Minami and his team have been evaluating the potential for formation of unwanted by-products during pre-salt production, including deposition of wax, hydrates, asphaltenes and scaling. Wax analysis, using densitometry, microscopy, viscosimetry and cold finger tests, suggest significant build-up when the crude temperature drops to 19.67°C (67.4°F). Cooling can be induced to as a result of rapid gas expansion in the riser. Future pre-salt projects may require counter-measures such as heated risers and periodic pigging of flowlines using medium-density foam pigs.

"One big issue is re-starting cold fluids after a long shutdown," Minami said. "Although wax build-up on the walls [of export and gathering lines] is not that great, what is a concern is the high start-up pressure and rheology of cold oil, leading to gel formation. We could deal with this by removing fluids from the line and replacing them with diesel, or via direct electrical heating of the flowlines. But accurate start-up pressure calculation is crucial, and we may need to develop pour point depressant chemicals for this reason."

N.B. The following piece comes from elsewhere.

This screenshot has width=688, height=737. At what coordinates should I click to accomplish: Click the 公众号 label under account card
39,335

Minami said that blowing down flowlines and risers after shut-downs should keep produced fluids outside the hydrate formation envelope. "The gas is pretty dry, so the risk is low for injection and export gas. We will use molecular sieves at the topsides to remove CO2 from the gas stream."

As for asphaltenes, laboratory tests with live oil suggest there would be no problems caused by depressurization. "The only issue could be the impact of CO2 and gas injection on the IOR method. To mitigate any unexpected deposition of asphaltenes we could apply downhole injection of inhibitors."

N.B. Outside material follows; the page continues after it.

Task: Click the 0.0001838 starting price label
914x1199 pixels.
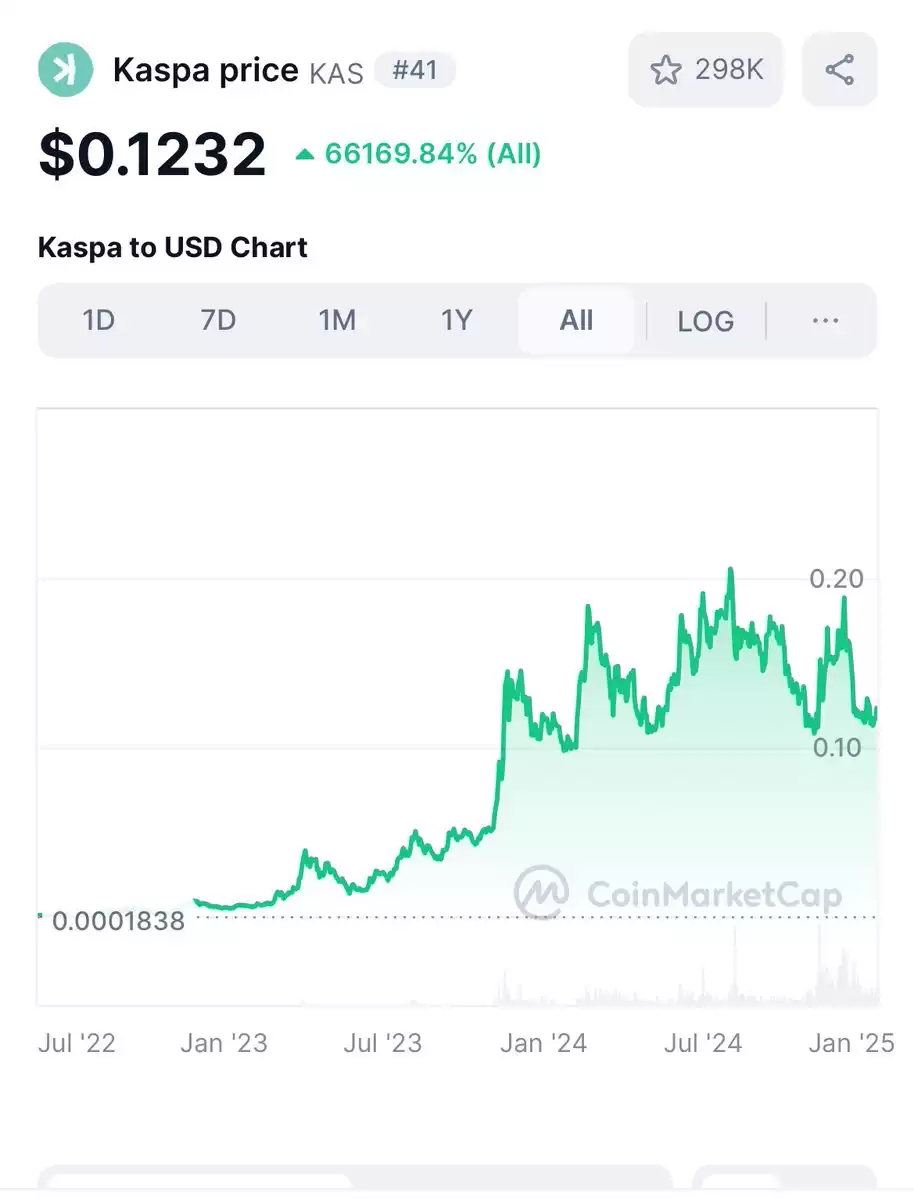Action: (x=119, y=921)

There is a risk of scale build-up, he warned. This necessitates installation of sulfate removal units and downhole chemical injection to hinder formation water scale. Petrobras has another study under way to evaluate the impact of scale caused by seawater breakthrough.

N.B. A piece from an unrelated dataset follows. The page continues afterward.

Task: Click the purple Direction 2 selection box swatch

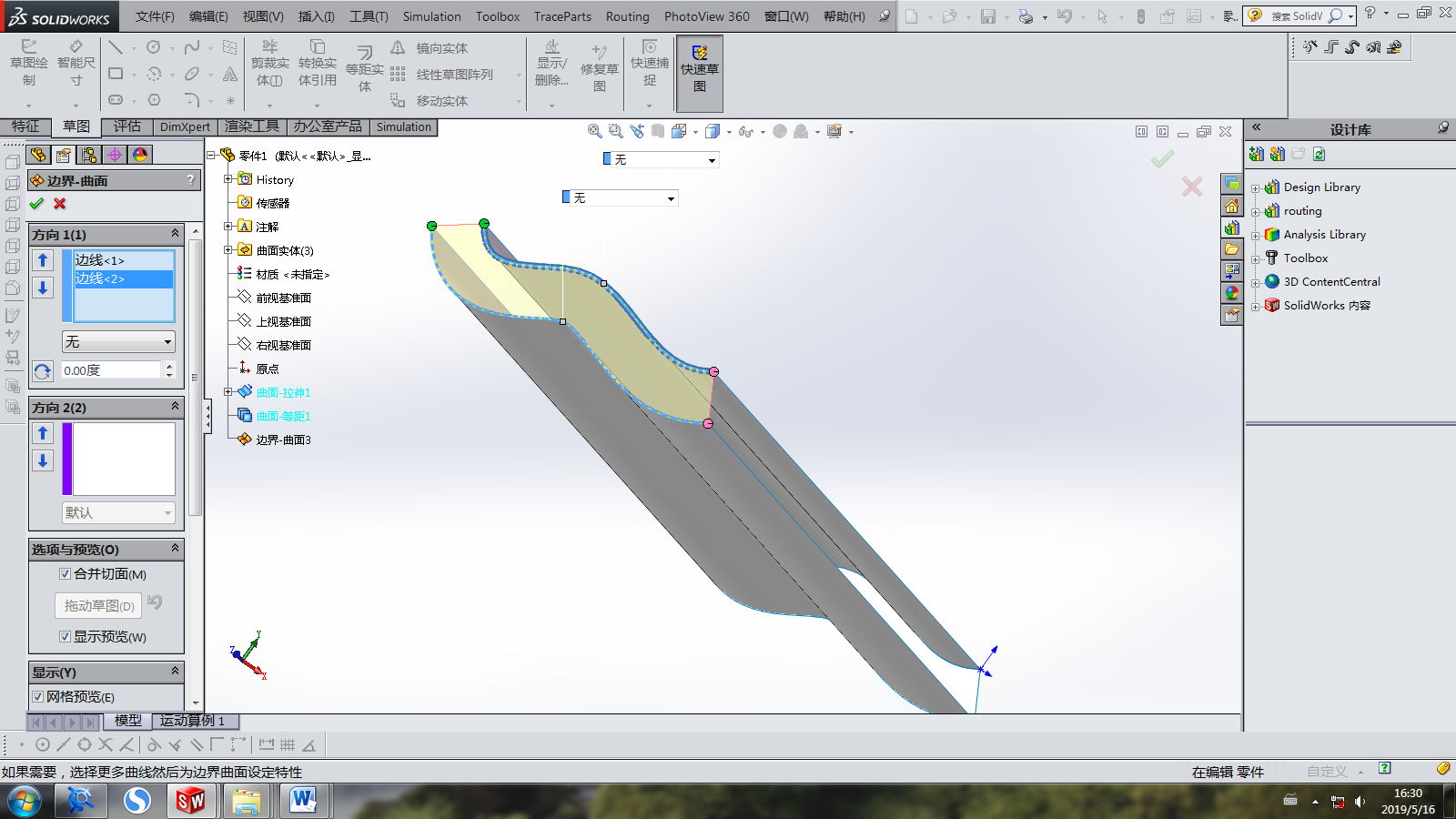Action: pyautogui.click(x=67, y=459)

In the future, Petrobras may opt to install a 300-km (186-mi) pipeline to take the pre-salt fields' oil directly to shore, Minami added. In that case, the potential for wax deposits following a cold start would have to be dealt with.

Giovani Cavalcanti Nunes of E&P Petrobras, speaking on innovations in processing and topsides facilities for the pre-salt fields, said the biggest challenge had been the company's drive towards standardization of the production systems. "There will be eight identical FPSO for the pre-salt, something not seen in the industry before – maybe two - but this is exceptional. We need to incorporate our technologies, and at the same time maintain standardization."

But as Nunes pointed out, there is no prior experience of dealing with such high associated levels of CO2, or creating standard units for handling different concentrations of CO2. He cited other pre-salt challenges such as very high salinity water as a result of carbonate scaling, and an export gas specification of 3% CO2 content. Because of the varying CO2 content, the compressors will have to be designed for a wide range of molecular weights. And if the gas pipeline linked to the various FPSOs fails, all the gas will need to be reinjected. "The reinjection pressure of 550 bar [7,977 psi] will require extra compressors," he added, "and the gas injection compressors must be able to deal with high CO2 streams and normal gas on the platform."

Owing to the specification of gas export with 3% CO2 content, Nunes' team has opted to develop a membrane system for CO2 separation. "We can stick on more membranes to take up the CO2 as standard. For gas dehydration, we chose molecular sieves." A dedicated turbine will drive the centrifugal gas export compressors, pushing pressure up to 250 bar.